Explore the material:
[1] In the article on allowances for Covid-19 frontline health workers, how much does the Finance Committee report say was spent on additional allowances for April, May, and June 2020?
[2] Write the next part of the article on allowances for Covid-19 frontline health workers, starting after its final sentence.

The Minority in Parliament is demanding answers from government on who constitutes the Covid-19 frontline healthcare workers benefitting from the 50% extra allowance.
This comes amid allegations that the Bureau of National Investigation (BNI) officers have been included in the list.
Parliament on Friday approves tax waivers to the tune of ¢174 million for health care personnel who are at the forefront of the fight against the novel coronavirus.
The approval is in line with President Akufo-Addo’s promise to give health workers additional allowances of 50% as tax-free on their basic salary per month.
A report of the Finance Committee indicated that ¢21.6 million has been spent on additional allowances for the health care personnel for April, May, June 2020.
Kunbungu MP Ras Mubarak claims the list of frontline healthcare workers is unfair.
“There is no list of who constitutes those who will be benefiting from this. Supporting people who are working in critical areas is very important but it should not be shrouded under the cloth of secrecy.
We know that there are many workers in the health sector who have also agitated to be included in the list pf those who will be benefiting from these incentives who are not included. So how do you ignore some workers in the area of health and then include the Bureau of National Investigations.

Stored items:
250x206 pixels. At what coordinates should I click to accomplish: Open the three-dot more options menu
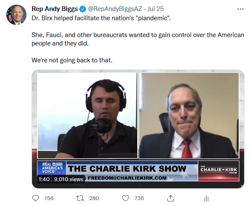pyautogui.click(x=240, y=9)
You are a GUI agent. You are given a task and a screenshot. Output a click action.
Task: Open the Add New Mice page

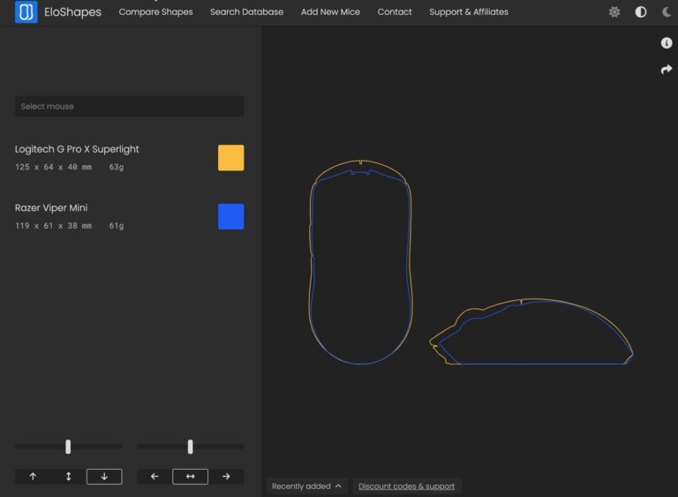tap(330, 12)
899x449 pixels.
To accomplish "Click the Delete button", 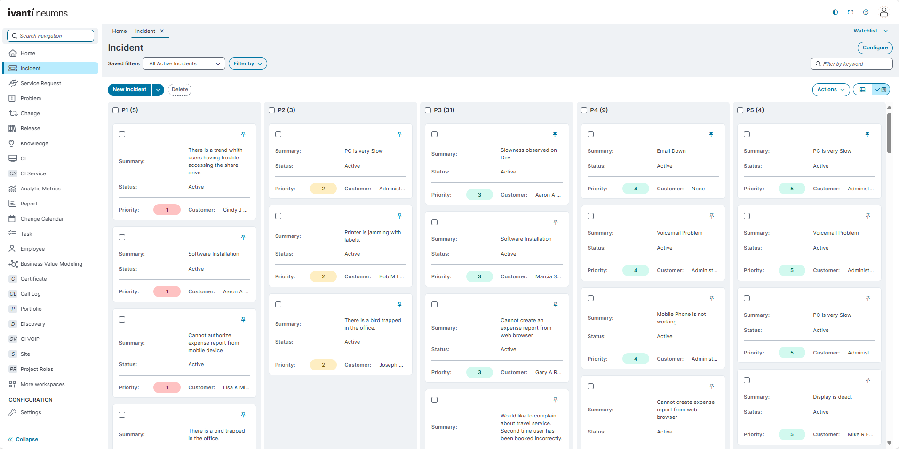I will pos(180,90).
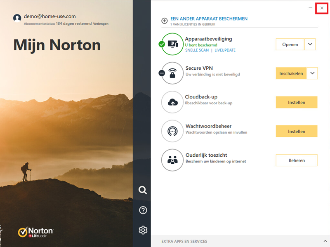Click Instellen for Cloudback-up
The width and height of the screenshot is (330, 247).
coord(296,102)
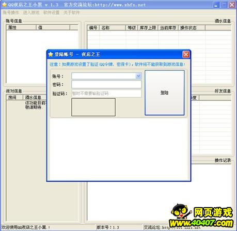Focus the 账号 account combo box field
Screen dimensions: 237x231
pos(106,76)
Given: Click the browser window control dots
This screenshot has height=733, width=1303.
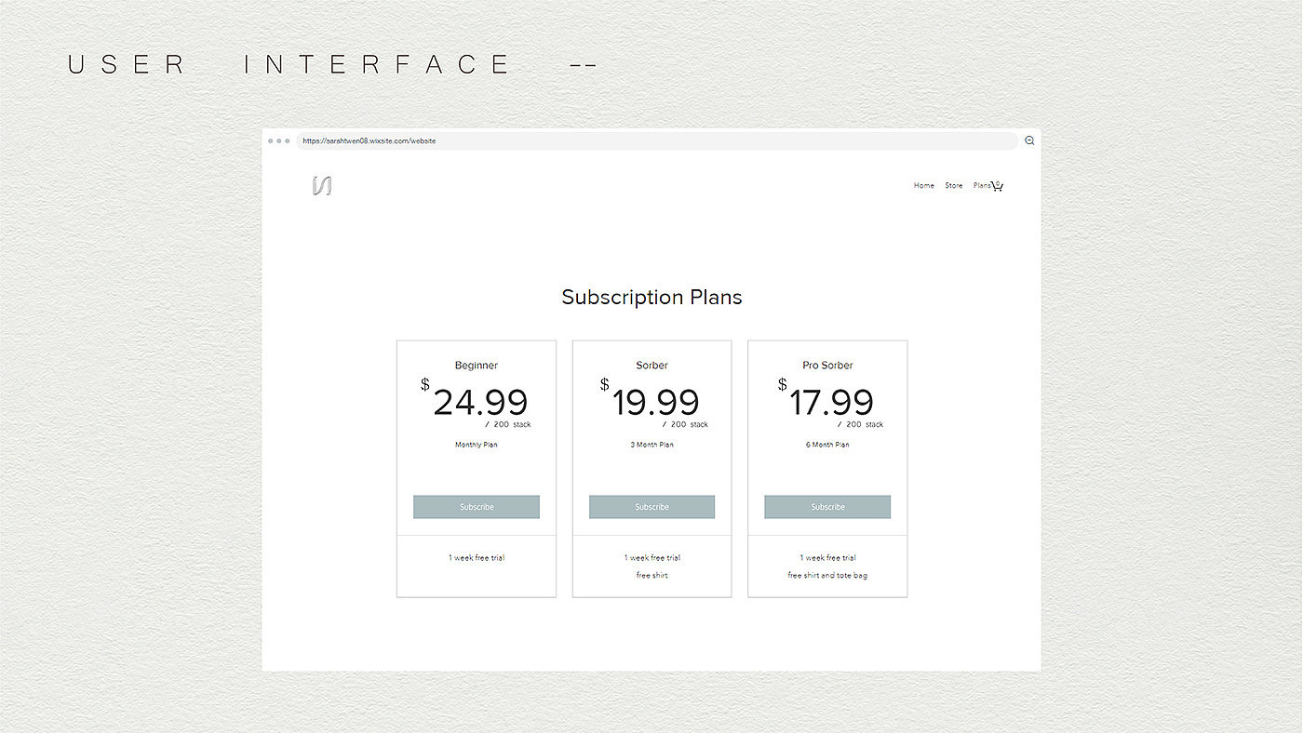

* * *

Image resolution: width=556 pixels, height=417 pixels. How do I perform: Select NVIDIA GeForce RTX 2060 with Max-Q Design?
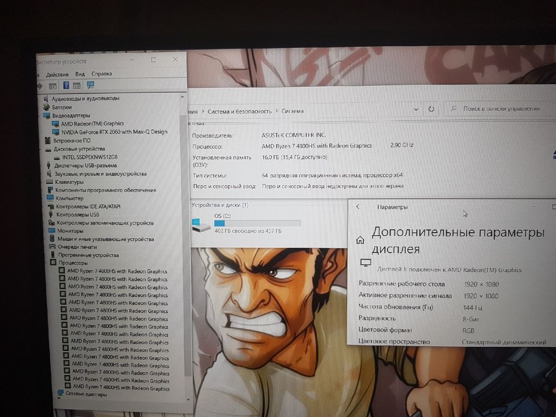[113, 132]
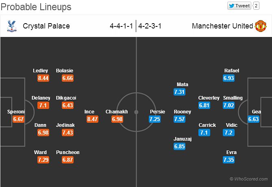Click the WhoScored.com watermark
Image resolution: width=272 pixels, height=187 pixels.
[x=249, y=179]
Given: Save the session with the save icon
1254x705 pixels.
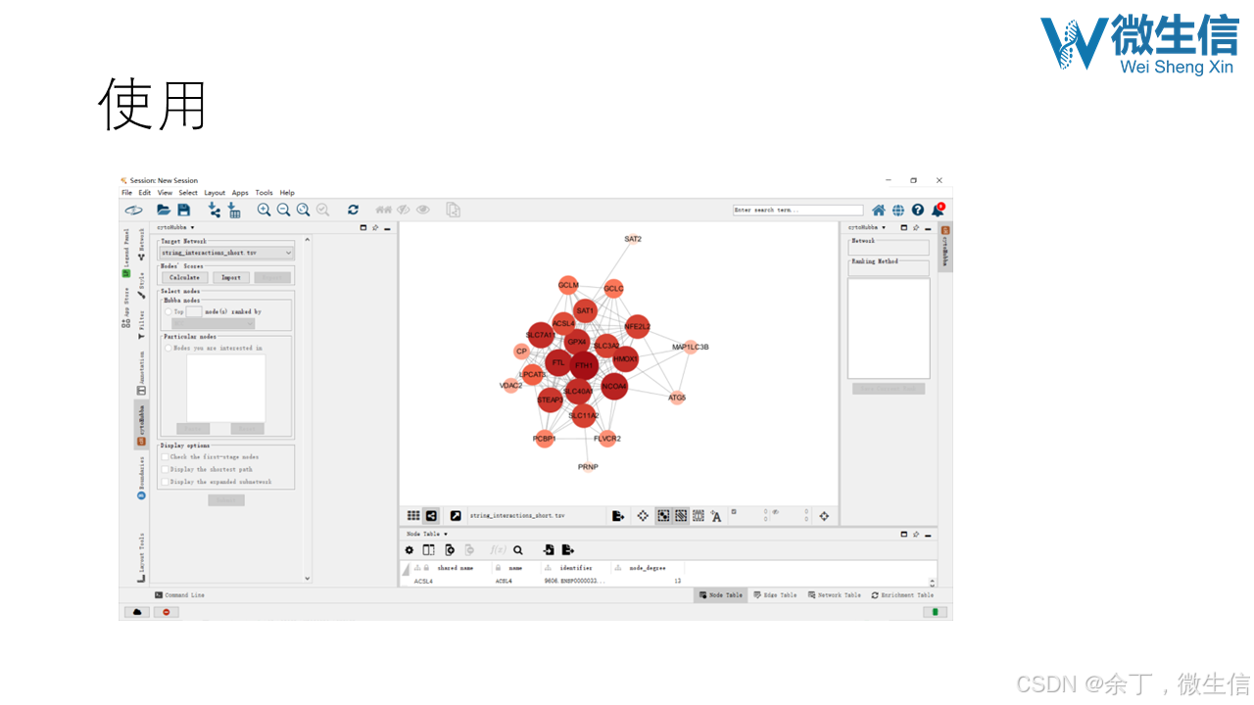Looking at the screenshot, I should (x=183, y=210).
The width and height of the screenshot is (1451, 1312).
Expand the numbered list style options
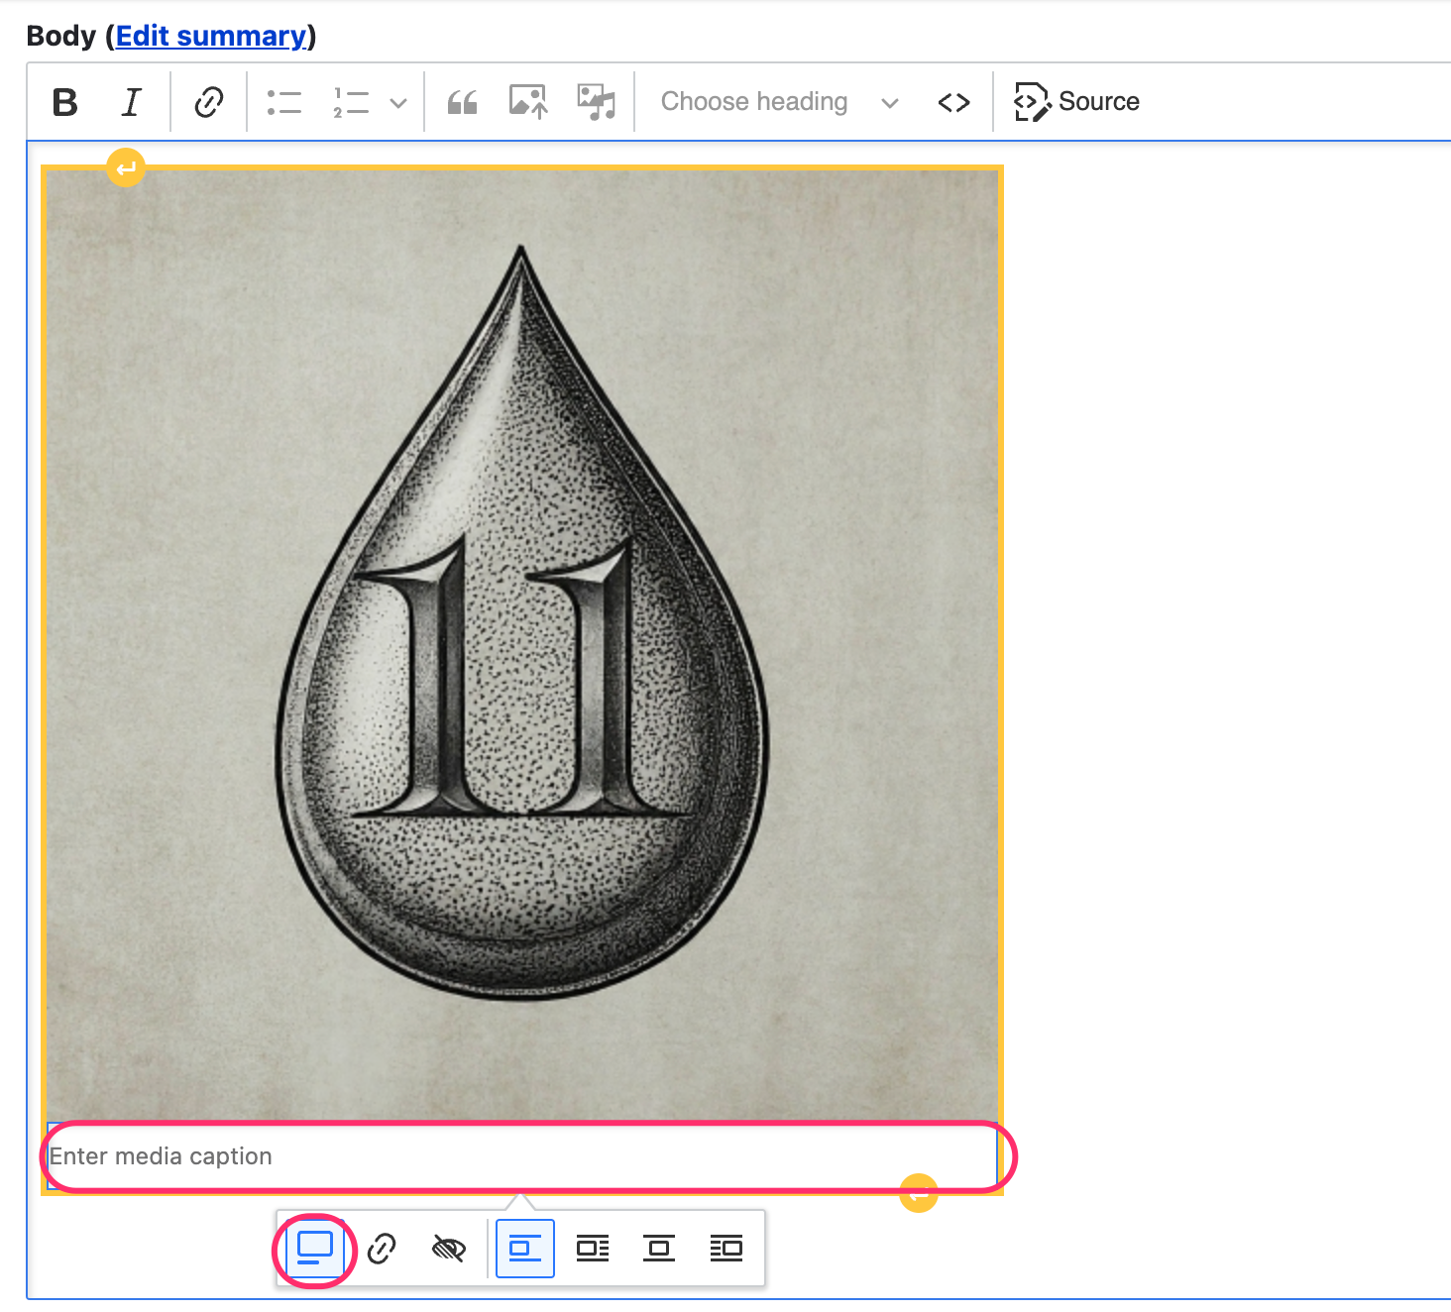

Answer list:
[1] ¢21.6 million.

[2]
Chairman of Parliament’s Finance Committee, Dr Mark Assibey Yeboah says there has been a difficulty defining who constitutes frontline health personnel but that has been addressed now.
He, however, explained that “By collaborating with relevant agencies, a working definition of frontline health workers has ben accepted.
“These personnel were said to include those working in the most critical areas risky areas in the fight against the pandemic.
He further disclosed that the number of workers who benefited from the month of April, May and June 2020 were 6,091, 7,418 and 7,196 respectively.
This brings the corresponding expenditure to on the additional allowance to ¢6.5 million for April, ¢7.5 in May and ¢7.6 million for the month of June.